_RECORDS PROVIDED:_
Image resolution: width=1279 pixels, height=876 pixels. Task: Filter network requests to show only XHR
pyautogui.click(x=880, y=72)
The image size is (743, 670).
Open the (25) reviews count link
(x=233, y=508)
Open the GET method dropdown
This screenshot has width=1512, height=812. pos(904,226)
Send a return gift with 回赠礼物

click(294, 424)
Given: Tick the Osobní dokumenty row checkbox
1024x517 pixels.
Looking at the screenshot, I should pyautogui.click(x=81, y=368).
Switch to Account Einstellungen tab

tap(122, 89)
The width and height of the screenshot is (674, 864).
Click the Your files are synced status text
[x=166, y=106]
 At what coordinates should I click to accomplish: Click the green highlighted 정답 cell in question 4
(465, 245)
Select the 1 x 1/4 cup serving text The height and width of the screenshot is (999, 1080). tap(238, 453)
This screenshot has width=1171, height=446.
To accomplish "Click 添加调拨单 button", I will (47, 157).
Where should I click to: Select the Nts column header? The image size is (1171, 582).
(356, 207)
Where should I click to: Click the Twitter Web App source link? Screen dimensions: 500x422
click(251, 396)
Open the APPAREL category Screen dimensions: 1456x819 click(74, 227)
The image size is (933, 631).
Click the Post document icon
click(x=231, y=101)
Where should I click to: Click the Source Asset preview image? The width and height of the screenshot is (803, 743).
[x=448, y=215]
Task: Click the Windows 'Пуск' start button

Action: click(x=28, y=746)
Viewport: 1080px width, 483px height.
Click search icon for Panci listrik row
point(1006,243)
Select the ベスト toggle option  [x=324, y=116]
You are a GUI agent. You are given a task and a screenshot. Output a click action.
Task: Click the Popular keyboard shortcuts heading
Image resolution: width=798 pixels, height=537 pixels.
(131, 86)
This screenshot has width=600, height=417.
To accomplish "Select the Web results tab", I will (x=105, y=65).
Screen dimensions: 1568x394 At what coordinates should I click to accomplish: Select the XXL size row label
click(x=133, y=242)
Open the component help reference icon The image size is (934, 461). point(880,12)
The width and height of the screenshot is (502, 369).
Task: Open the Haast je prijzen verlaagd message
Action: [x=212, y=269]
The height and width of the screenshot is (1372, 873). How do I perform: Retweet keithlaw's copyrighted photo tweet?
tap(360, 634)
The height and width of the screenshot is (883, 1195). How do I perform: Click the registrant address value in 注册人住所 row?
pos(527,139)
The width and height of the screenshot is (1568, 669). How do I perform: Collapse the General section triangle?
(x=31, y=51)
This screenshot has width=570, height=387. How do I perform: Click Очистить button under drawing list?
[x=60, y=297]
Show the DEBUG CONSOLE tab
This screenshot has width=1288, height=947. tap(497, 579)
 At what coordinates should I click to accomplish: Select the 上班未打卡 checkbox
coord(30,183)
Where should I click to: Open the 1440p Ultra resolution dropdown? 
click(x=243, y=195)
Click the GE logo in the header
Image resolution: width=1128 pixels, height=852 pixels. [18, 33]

_OBJECTIVE:_
Count the lines in the items above that contain the word "link". Give only the number.

_OUTPUT FOR THIS EXERCISE:_
2